Jake Perez

Student ID 1514624

ELMT 1391.2001 – Special Topics in ElectroMechanical Technology

Senior Essay – “From Wind to 120VAC in Austin, TX – The Process”

Electricity has been around for hundreds of years. Through

out the years we have discovered many ways to harness

electricity. There is coal, solar, nuclear, geothermal, steam,

gas, oil, and finally wind. This essay will be about how

Austin harnesses the wind to generate electricity for every

day use.

Before any power can be generated, the wind turbine must

first detect a few things. The speed, direction and

consistency of the wind must be at the right conditions for

the turbine to turn on. This is done by using an anemometer.

An Anemometer is a device used for measuring wind speed. The

Anemometer is hooked up to a computer with a fiber optic cable

inside the nacelle which then tells it the direction its

blowing from and how consistent it is.
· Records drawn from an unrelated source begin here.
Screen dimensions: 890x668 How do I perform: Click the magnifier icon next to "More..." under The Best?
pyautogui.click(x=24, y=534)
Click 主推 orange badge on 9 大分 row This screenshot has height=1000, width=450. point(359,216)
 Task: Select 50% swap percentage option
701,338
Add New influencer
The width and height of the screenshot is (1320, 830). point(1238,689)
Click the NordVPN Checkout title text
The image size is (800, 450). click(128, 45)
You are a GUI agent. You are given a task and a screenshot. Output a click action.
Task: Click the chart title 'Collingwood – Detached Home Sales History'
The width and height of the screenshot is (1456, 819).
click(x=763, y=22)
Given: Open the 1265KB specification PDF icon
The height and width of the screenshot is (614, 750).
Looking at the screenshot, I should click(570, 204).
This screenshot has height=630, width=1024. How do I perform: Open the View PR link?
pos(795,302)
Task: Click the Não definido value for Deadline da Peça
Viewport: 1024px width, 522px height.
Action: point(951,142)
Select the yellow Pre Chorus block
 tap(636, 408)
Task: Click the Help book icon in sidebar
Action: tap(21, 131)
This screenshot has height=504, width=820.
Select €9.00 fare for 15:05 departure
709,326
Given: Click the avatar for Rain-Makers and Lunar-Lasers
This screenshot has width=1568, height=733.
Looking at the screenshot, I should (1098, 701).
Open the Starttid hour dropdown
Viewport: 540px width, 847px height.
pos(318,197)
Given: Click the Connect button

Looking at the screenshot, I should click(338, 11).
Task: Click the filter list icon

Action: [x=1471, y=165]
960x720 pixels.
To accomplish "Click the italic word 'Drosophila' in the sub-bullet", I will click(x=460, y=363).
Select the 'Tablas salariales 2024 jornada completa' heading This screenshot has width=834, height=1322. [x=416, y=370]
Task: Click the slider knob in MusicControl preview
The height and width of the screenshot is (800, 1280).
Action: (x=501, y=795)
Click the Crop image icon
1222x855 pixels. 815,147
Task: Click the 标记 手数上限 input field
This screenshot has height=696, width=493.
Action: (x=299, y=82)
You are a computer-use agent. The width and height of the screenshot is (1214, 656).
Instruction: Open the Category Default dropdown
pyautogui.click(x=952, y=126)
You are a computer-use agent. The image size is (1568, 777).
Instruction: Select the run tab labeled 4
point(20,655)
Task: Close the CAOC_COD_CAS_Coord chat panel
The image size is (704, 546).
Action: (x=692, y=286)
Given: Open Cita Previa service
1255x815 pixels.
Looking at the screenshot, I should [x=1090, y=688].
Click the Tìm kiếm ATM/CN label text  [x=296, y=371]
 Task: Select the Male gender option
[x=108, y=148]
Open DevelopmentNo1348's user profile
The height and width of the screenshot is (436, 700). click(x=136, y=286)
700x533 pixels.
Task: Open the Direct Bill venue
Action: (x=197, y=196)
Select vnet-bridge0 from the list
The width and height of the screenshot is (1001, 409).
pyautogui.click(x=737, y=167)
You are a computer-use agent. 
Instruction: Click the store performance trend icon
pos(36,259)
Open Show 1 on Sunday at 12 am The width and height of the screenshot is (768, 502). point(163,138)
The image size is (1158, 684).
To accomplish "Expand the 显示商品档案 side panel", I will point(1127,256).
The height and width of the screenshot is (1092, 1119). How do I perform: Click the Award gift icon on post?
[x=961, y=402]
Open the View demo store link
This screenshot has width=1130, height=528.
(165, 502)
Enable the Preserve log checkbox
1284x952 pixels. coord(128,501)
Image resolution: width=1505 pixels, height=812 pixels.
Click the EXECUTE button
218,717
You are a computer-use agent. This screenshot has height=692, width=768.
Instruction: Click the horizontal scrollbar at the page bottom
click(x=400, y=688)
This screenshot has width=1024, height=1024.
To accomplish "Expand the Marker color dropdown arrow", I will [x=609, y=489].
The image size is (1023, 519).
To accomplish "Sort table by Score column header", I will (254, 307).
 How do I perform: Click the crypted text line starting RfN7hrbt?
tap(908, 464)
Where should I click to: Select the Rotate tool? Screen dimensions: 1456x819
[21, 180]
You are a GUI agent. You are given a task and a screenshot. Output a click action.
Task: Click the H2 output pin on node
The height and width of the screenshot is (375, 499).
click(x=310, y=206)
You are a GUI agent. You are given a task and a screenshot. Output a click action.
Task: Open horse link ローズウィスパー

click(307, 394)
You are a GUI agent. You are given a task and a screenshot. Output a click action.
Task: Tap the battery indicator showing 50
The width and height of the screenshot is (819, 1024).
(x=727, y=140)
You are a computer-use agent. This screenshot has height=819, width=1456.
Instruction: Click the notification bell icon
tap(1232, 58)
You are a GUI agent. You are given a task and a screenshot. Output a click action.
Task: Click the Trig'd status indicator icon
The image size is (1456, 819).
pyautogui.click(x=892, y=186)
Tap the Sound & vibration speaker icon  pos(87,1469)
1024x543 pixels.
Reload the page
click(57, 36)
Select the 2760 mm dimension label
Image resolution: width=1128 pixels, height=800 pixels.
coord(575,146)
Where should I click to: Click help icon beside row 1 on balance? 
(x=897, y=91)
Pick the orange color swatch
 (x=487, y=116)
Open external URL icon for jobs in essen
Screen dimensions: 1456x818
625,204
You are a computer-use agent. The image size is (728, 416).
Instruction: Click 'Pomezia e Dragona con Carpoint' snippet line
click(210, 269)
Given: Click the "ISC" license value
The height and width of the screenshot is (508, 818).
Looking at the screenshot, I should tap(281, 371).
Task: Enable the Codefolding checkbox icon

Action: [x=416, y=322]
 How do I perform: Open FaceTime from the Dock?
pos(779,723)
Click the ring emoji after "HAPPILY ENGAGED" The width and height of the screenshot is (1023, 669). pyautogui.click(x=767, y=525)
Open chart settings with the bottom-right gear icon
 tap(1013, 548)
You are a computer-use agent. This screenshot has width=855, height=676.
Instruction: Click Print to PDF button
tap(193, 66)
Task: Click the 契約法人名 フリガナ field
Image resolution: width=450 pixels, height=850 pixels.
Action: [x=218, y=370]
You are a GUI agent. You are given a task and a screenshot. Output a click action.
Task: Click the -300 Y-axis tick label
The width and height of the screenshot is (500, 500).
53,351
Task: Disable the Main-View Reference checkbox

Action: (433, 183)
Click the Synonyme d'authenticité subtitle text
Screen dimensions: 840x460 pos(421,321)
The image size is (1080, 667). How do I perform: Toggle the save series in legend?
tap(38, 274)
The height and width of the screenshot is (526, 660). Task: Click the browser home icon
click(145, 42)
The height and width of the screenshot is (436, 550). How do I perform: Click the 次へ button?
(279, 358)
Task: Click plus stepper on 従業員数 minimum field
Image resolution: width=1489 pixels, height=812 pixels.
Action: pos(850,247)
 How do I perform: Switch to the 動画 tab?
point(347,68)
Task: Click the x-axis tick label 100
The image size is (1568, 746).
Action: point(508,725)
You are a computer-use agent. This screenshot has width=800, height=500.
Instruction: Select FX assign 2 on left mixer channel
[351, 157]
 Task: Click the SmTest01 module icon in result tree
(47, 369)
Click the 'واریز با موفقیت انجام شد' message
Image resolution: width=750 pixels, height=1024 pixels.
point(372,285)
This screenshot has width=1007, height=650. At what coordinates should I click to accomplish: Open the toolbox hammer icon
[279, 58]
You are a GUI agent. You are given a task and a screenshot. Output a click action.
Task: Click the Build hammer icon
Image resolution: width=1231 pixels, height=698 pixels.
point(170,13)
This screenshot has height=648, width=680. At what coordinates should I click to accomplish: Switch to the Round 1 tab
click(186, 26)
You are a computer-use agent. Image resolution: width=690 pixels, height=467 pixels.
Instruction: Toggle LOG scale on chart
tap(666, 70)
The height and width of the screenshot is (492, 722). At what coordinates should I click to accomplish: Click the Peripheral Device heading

Along with other

important information. Once all requirements are met the

turbine starts winding up.

After it winds up, the nacelle rotates to the wind with the

help of yaw motors located directly below structure. Once the

turbine is facing the wind, the blades will then pitch to a 45

degree angle so it can begin to harness the wind. These blades

are similar to airplane wings. Air passes on both sides of the

blade, because of the shape of the blade. It causes air

pressure to become uneven. The pressure is higher on one side

and lower on the other. The uneven pressure causes the blades

to spin around the hub of the turbine. The blades are

connected to a rotor which is connected to a low-speed shaft

inside the hub. Which will take us to the next paragraph.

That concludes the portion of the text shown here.